以透明質酸修飾的脂質PLGA複合奈米粒子應用於促進骨折癒合

Abstract

骨折癒合包含三個生物階段：炎症、修復和重塑期。許多研究顯示炎症的程度會影響後續骨癒合的過程，導致延遲癒合或骨不癒合的情形發生。近年研究顯示，發現高分子量的透明質酸(Hyaluronic acid，HA)能透過下調 ( down regulate ) 來自成骨細胞和基質細胞的核因子κ-B配體（RANKL）的受體激活來抑制蝕骨細胞分化。此外，也發現HMW-HA可將巨噬細胞由M1型轉變為M2型，緩解炎症反應和促進成骨細胞分化。玻尿酸為細胞外基質中主要成分，並存在於結締組織，已被用作組織工程中的生物材料或用於治療骨關節炎。脂質-PLGA混合型納米顆粒，為脂質層包裹著以聚合物為核心的載體，提供了更好的載藥效率和生物相容性，是新興的藥物遞送平台。在我們的研究，我們將高分子量的透明質酸修飾在脂質-PLG混合型納米顆粒上，並負載抑制發炎藥物來用於幫助骨折的癒合狀況。首先，我們會先合成修飾有HA的LPNs，並進行HA-LPN的表徵鑑定，包括粒徑、ζ電位、官能基、生物毒性和體外釋放曲線。
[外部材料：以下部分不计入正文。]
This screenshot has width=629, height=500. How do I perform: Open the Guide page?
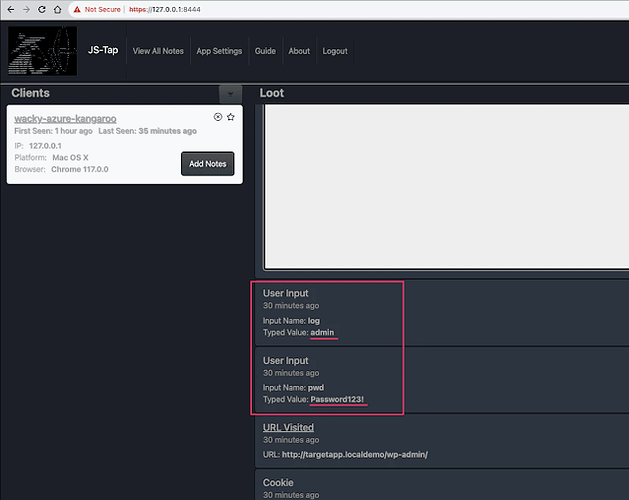(265, 51)
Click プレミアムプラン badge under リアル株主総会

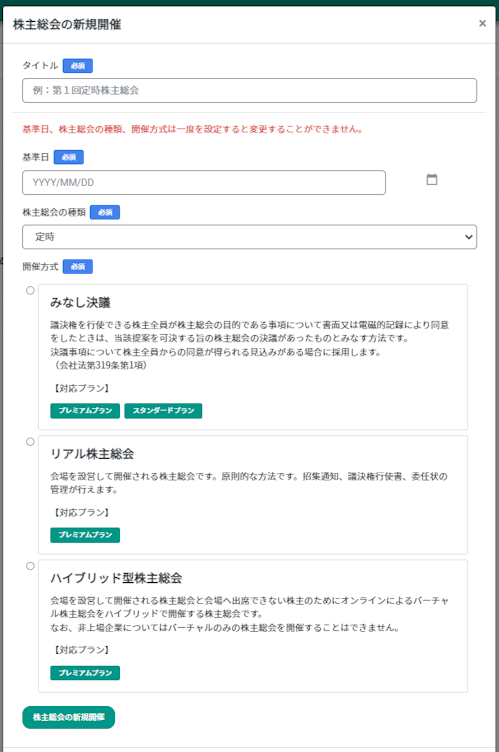85,535
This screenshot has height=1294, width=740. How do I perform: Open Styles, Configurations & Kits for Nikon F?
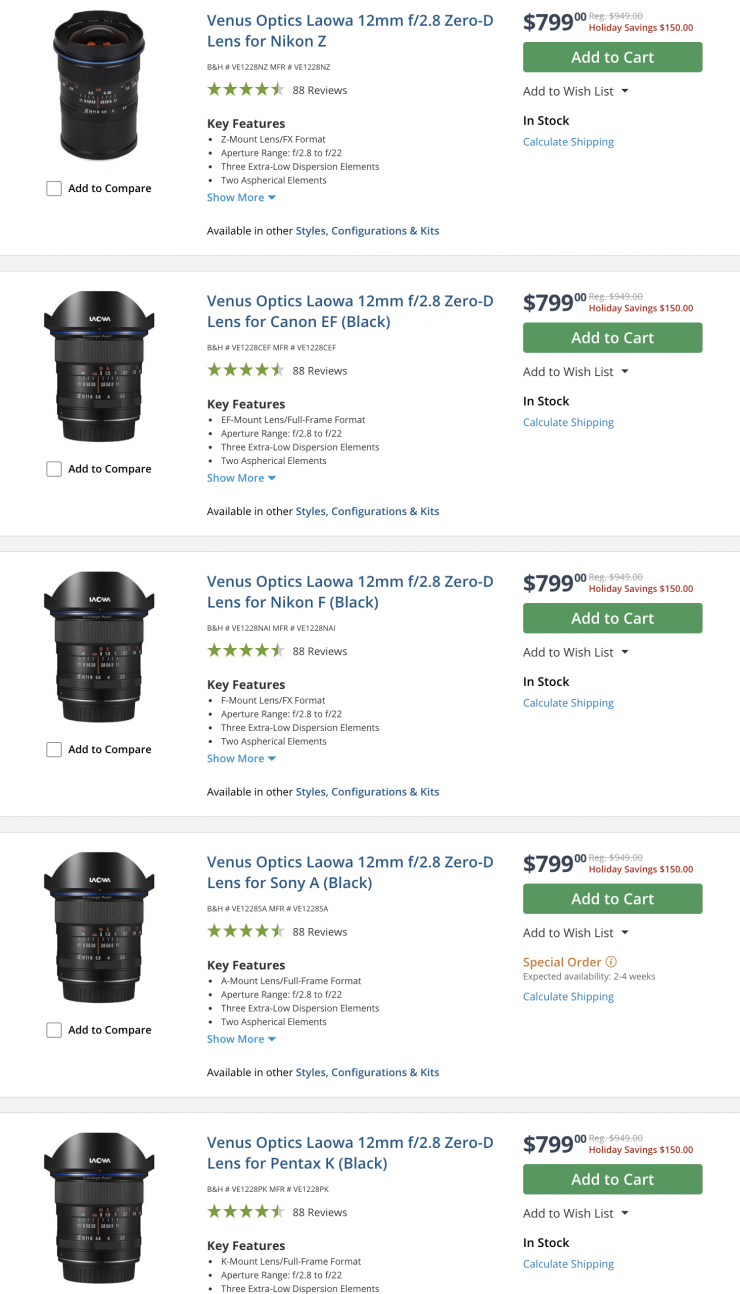click(367, 792)
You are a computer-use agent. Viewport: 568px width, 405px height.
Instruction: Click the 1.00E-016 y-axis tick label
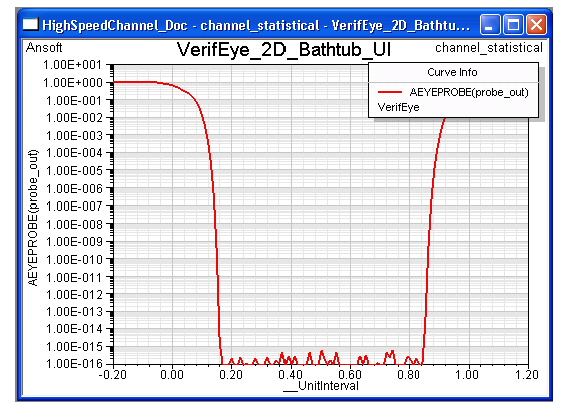pyautogui.click(x=75, y=363)
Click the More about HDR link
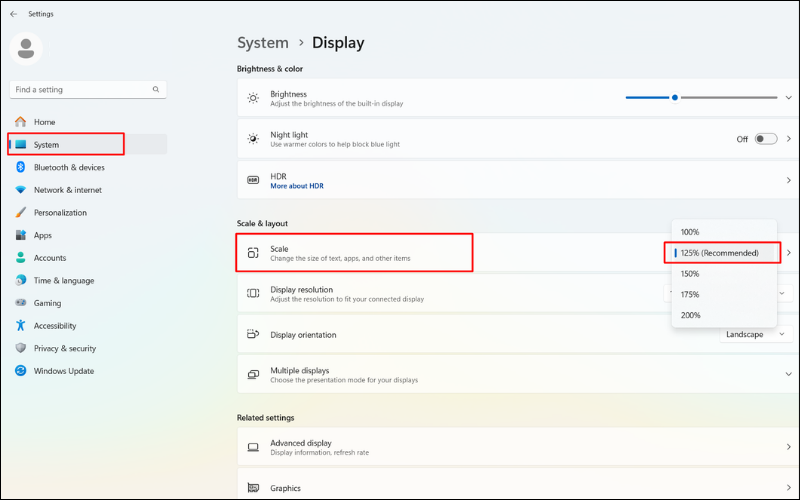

接著，進行RT-PCR和染色以確認負載抗發炎藥物的HA-LPN處理對於炎症緩解和蝕骨細胞分化抑制的作用。根據奈米粒徑及電位分析儀及掃描式電子顯微鏡結果，發現修飾HA的奈米載體相較未修飾載體具有更大粒徑，表面電性更負，證實HA成功修飾在載體上。從細胞實驗結果證實，高分子量的HA確實具有促進成骨細胞增殖分化的能力以及將巨噬細胞由M1型轉變為M2型的功能，並在抗發炎實驗也證實其具有緩解炎症能力。期望負載抗發炎藥物的HA-LPN能對於增強骨折癒合提供可行的治療策略。

Fracture healing occurs in three biological phases: (1) inflammation, (2) repair, and (3) remodeling. The degree of inflammation plays an important role in bone healing process. It was previously reported that high-molecular weight hyaluronic acid (HMW-HA) was able to suppress osteoclasts (OC) differentiation via down-regulating the receptor activator of nuclear factor kappa-Β ligand (RANKL) from osteoblasts (OB) and stromal cells. Additionally, HMW-HA could switch the macrophages from M1 type to M2 type, relieving the inflammation and enhancing OB differentiation. hyaluronic acid (HA) is abundant in extracellular matrix, and presents in connective tissues, that has been used as a biomaterial in tissue engineering or for treating osteoarthritis clinically. The lipid–PLGA hybrid nanoparticles (LPNs), a lipid layer enveloping the polymer core, provided better drug loading efficiency and biocompatibility and was confirmed as a promising delivery platform. We herein modified LPNs with HMW-HA (HA-LPNs), encapsulating immunomodulation drugs for promoting healing of bone fracture. The characterization of HA-LPNs, including particle size, ζ-potential, biological toxicity, and in vitro releasing profile was carried out. Furthermore, RT-PCR and Western Blotting were performed to confirm the effect of HA-LPN treatment on relief of inflammation and inhibition of OC differentiation. Based on the results acquired by Zetasizer Nano ZS and Scanning Electron Microscope (SEM), we found that HA-LPNs had a larger particle size than LPNs, and the lower negative zeta potential, confirming that HA was successfully modified on the surface of LPNs. We also confirmed that high molecular weight HA could promote proliferation and differentiation of osteoblasts in vitro. Moreover, the ability to relieve inflammation by switching macrophages M1 to M2 was observed. Our HA-LPN treatment offers a feasible therapeutic strategy to enhance bone fracture healing.